# [WORK TO BE COMPLETED]
Decide whether each statement agrees with the passage on New Jersey car seat rules: (a) under the new legislation, fines for violating the car seat law are $50 to $75; (b) New Jersey law sets age 13 as the point when children may move to the front seat; (c) children who are at least 8 years old or 57 inches tall may use regular adult seat belts. Answer yes or no for each and quote the deciding words of the text.
SOURCE PASSAGE below:
TRENTON, NJ - Effective September 1, 2015, legislation set in place revised parameters relative to the use of infant / child car seats in the Garden State. New Jersey guidelines currently mandate the following:
Newborn to Age 2
Children under age 2 and under 30 lbs. must be in a rear-facing car seat with a five-point harness. Toddlers who are tall or have long legs must remain rear-facing until age 2 even if their knees are bent and their feet are pressed against the back seat of the car.
Age 2 to 4
Children under age 4 and 40 lbs. must remain in either a rear-facing or a forward-facing car seat with a five-point harness in the back seat of a vehicle.
Age 4 to 8
Children must remain in a car seat or a booster seat -- in the back seat of a vehicle -- until they are at least 8 years old or 57 inches tall. Once they reach that age or height, they are allowed to use regular adult seat belts.
Age 8 and up
Children can sit in a regular seat using a seat belt. However, the New Jersey law does not specify when children over age 8 can move from the back seat to the front seat. The federal Centers for Disease Control and Prevention recommends children not sit in the front seat until age 13.
Front Seat Guidelines
If a vehicle does not have a back seat, such as a pick-up truck or a sports car, New Jersey law says a child can ride in the front seat in a car seat or a booster seat. The vehicle's passenger-side airbag must be disabled or shut off if a baby or toddler is using a rear-facing car seat strapped into the front seat of the vehicle. The force of airbags can injure small children if they deploy.
Monetary Penalties / Fines
The fines for violating the state's car seat law have risen from previous levels -- $10 to $25 -- to $50 to $75 under the new legislation. The law does not spell out how police would verify the age, height or weight of a child when issuing a ticket.
An individual can no longer state that they were following the manufacturer's weight and height recommendations for their car seat.
This information was provided by the Summit Police Department.
Editor's Note: A previous version of this story said that the car seat rules were effective September 1, 2017. They were effective September 1, 2015. We apologize for the error.
End of SOURCE PASSAGE.
DATA UNDER STUDY below:
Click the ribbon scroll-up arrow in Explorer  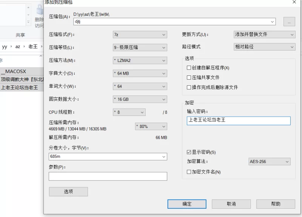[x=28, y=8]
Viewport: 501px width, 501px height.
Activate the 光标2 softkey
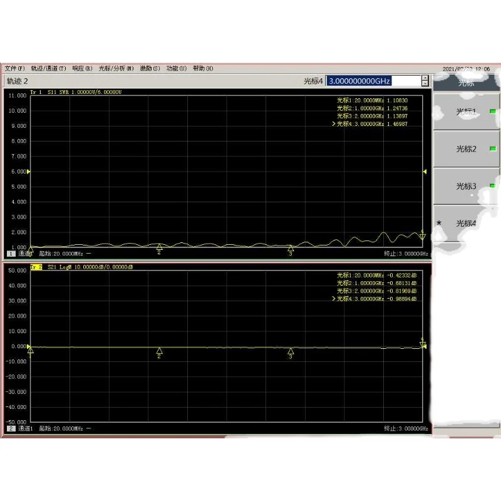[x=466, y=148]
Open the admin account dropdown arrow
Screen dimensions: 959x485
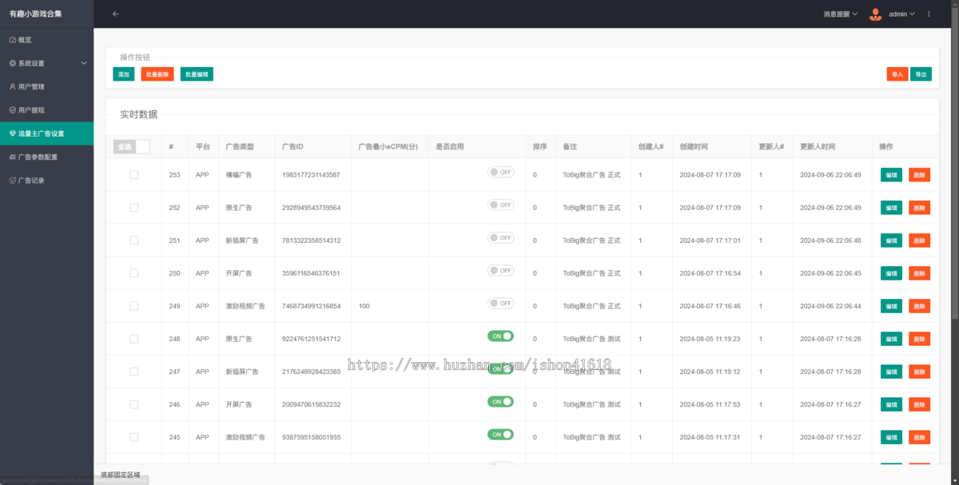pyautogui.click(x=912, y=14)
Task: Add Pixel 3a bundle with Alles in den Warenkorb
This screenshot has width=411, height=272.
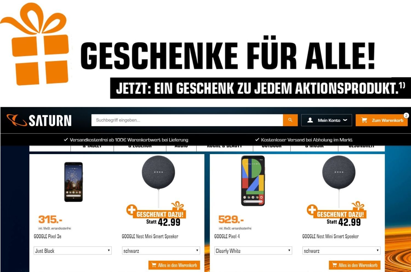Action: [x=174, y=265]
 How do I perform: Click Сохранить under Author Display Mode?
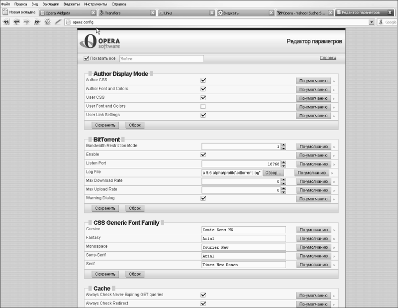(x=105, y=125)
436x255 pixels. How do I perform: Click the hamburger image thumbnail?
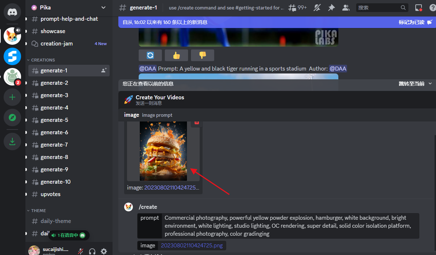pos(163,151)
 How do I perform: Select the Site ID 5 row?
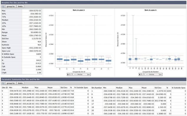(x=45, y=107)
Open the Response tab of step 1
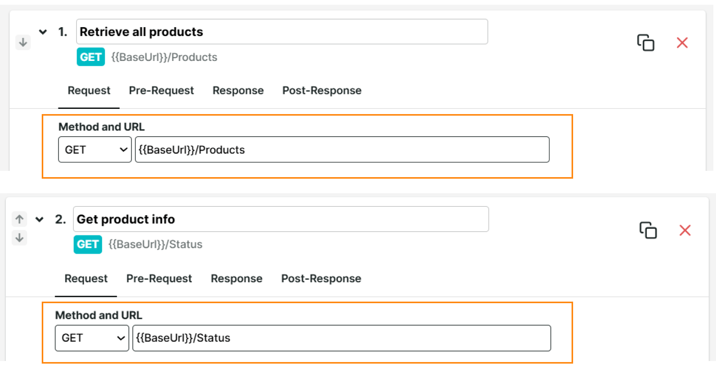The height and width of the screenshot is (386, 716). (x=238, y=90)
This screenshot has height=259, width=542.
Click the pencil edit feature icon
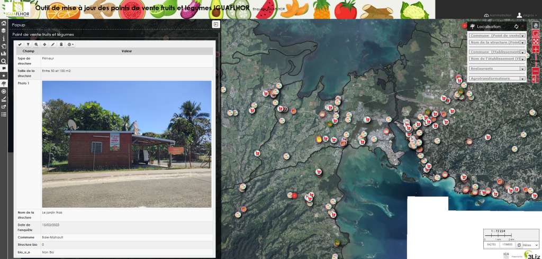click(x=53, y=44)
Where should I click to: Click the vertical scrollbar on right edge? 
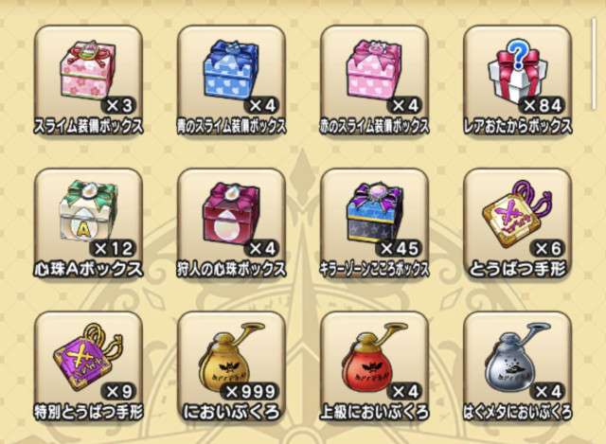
End of DATA UNDER STUDY.
# [SOLUTION TO THIS TASK]
(a) Yes: "$50 to $75 under the new legislation"
(b) No: "the New Jersey law does not specify when children over age 8 can move from the back seat to the front seat"
(c) Yes: "Once they reach that age or height, they are allowed to use regular adult seat belts"